I spoke to ABD today and found out that there are 42 people booked on our departure date and that it's 91% full.  That makes full 46.  When did the maximum group size go up?  Has anybody seen that information on the website recently?  I know it used to say 40, but I can't find anything about it now.


----------



## dizneekrazee

kristilew said:


> The ABD guides did have really good bug spray for us...We were there in June and had long sleeves and jeans because it was a little cooler. There definitely were midges and other biting bugs, but they didn't bother us once we were sprayed.  Maybe they are worse when it is hotter?



Possible. But I do not want to be the guinea pig to find out!! Lol. My bites are almost completely healed, but they left scars.


----------



## queenmother

Bobo, are you doing the March or the summer dates? July?
We haven't booked the flights yet, I am trying for some frequent flier award tickets. Soon.
Thanks for the bugbite tips. Long sleeves and DEET will be our friends.


----------



## Bobo912

queenmother said:


> Bobo, are you doing the March or the summer dates? July?
> We haven't booked the flights yet, I am trying for some frequent flier award tickets. Soon.
> Thanks for the bugbite tips. Long sleeves and DEET will be our friends.



We booked the March trip.  

I am a bit concerned about the insects.  DS is a bug magnet, so I want to have plenty of heavy duty bug spray.  I saw a link to a blog on the Lindblad/Nat Geo Facebook page about a traveler who missed his flight in Lima because his luggage didn't make it through security.  And the reason was the bug spray he put in his checked bags.  I know from previous posts that some ABD'ers have taken bug spray to Peru, but now I'm worried.  They took this guy off the plane and wouldn't let his wife come with him.  When we were flying home from Ecuador, I  was taken to a luggage handling area while my bags were searched.  There was nothing suspicious in my bags.  They just select people at random.  But I had to leave my then 11-year-old son at the gate and the plane was boarding by the time I got back.  Luckily, he was with friends from the tour, but I'm sure he was nearing the point of freaking out.  And so was I.  

Here's the guy's story.  Everything turned out okay, but I can just imagine how stressful this was.  He was going to the Amazon.  Maybe the area he was traveling to had restrictions on insect repellant.  But I would think it would be a necessity in the Amazon.

http://www.expeditions.com/blog/2012/12/05/an-unplanned-amazon-adventure/


----------



## queenmother

That is a concerning story. According to the Lan website, the repellants are allowed in checked luggage up to a limit; see below which I copied from them. 


"Medicinal items or toiletries, non-radioactive (including aerosols), such as hairspray, perfume, cologne, repellents and medicine containing alcohol. The total net amount of all the articles mentioned above should not exceed 2 kilograms (4.4 lbs.) or 2 liters (2 qt) and the net amount of each article should not exceed 0.5 kilograms or 0.5 liters (1 pt).

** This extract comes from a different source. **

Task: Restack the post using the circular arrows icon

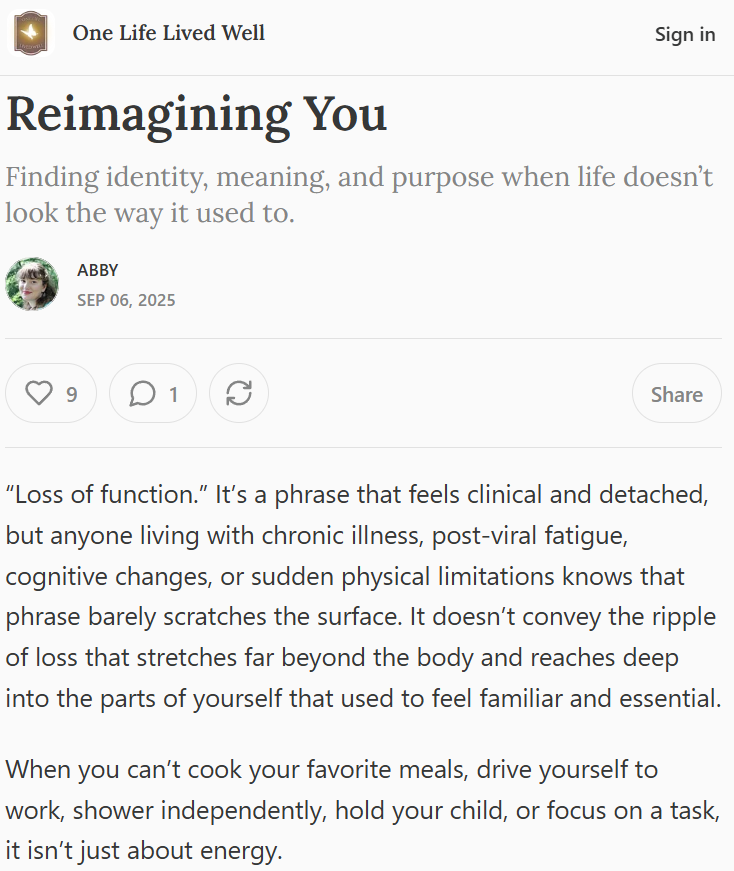Action: (239, 393)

The valves should be covered with a protective cap or by another appropriate method that prevents the inadvertent release of its contents."


It sounds like they (Lan or the Peruvians?) were overzealous at the Lima airport to me. Even the State Dept website recommends we bring our own repellant from the US.  I think we will be fine up to the above limits. 

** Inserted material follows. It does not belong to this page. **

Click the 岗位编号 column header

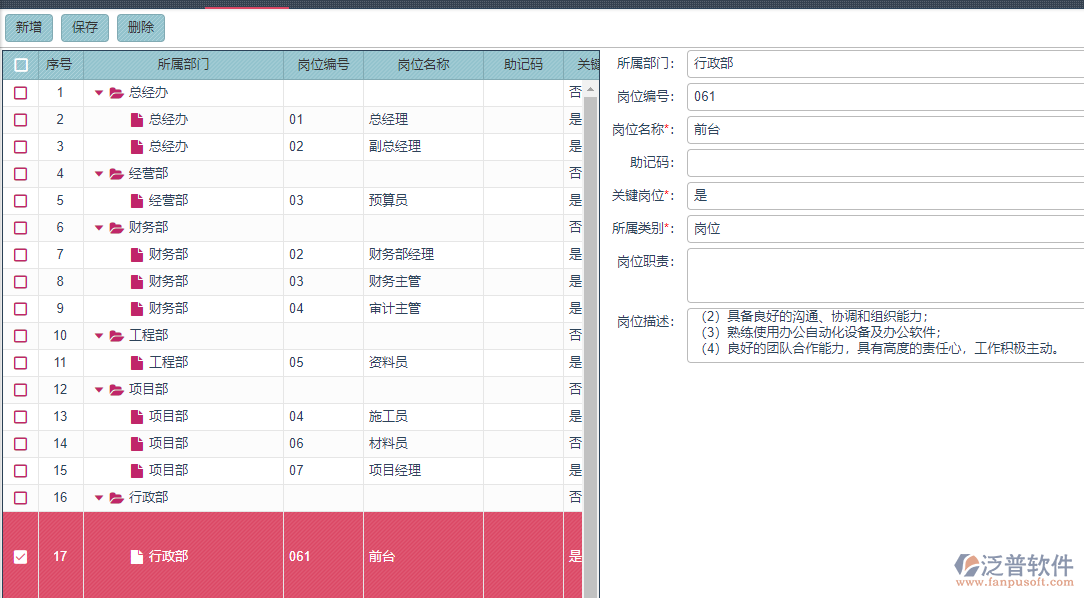(323, 65)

Which airline does ABD use to fly from Lima to Cusco?


----------



## Bobo912

ABD also has insect repellant on their list of items to pack.  I'm going to pack one in my bag and one in DS's.  At least that way, if they have an issue maybe they'll remove both of us from the plane.


----------



## standardgirl

Just want to say hi to everyone - we're finally booked for the Adults only trip to Peru this October!  

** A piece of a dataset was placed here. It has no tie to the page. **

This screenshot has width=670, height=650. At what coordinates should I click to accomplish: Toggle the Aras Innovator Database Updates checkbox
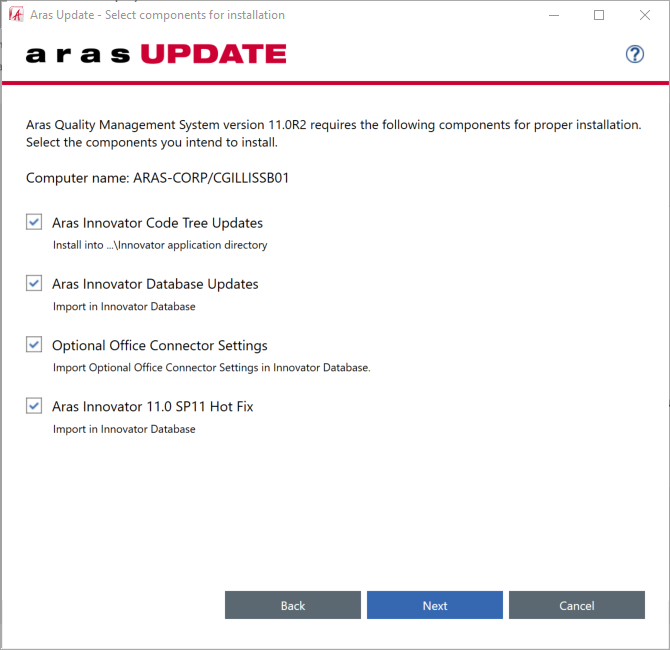point(35,283)
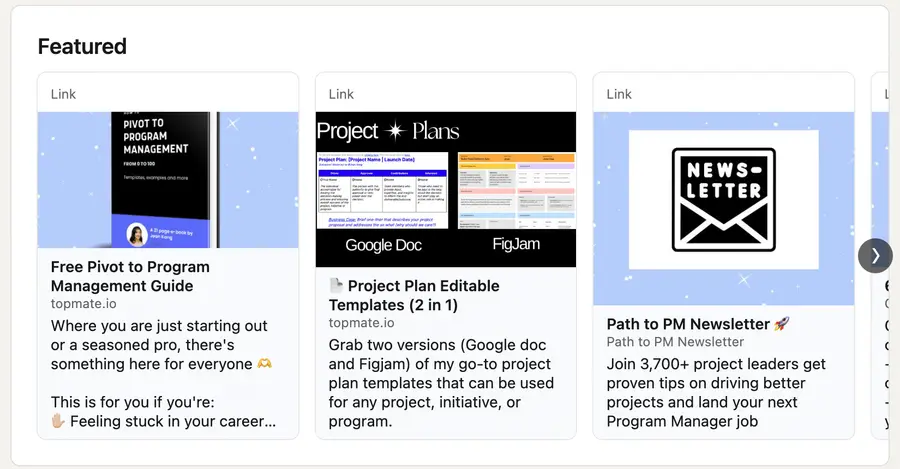Click the document emoji before Project Plan title

pos(336,285)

Need to start looking at flights now, but the plan so far is to fly with Delta, arriving a day early (since the ATL-LIM flight otherwise doesn't arrive until after 10pm...), and leaving "a day later" (well, the return is just past midnight, so technically a day later, but not really).

Looking forward to meeting others on this trip


----------



## abbyjt

We booked the October Adults only Peru trip a little before New Years.  The price has gone up twice since we booked.  Glad we took the plunge when we did.  This will be our 9th ABD (didn't go on the 8th yet, it's coming up this summer)  This will be our first Adults only trip.


----------



## standardgirl

abbyjt said:


> We booked the October Adults only Peru trip a little before New Years.  The price has gone up twice since we booked.  Glad we took the plunge when we did.  This will be our 9th ABD (didn't go on the 8th yet, it's coming up this summer)  This will be our first Adults only trip.



Hi Abbyjt . We'll be on the same trip! First ABD ever so I'm really excited!

Kind of want to hit myself in the head as the price literally just went up a couple days before we booked...  We were too busy sorting out another trip and were traveling during Christmas so never got to book until now.  Anyway, still excited!


----------



## Boardwalk_bride

standardgirl said:


> Hi Abbyjt . We'll be on the same trip! First ABD ever so I'm really excited!
> 
> Kind of want to hit myself in the head as the price literally just went up a couple days before we booked...  We were too busy sorting out another trip and were traveling during Christmas so never got to book until now.  Anyway, still excited!



We will be on your trip as well! This will also be our first ABD.


----------



## standardgirl

Boardwalk_bride said:
			
		

> We will be on your trip as well! This will also be our first ABD.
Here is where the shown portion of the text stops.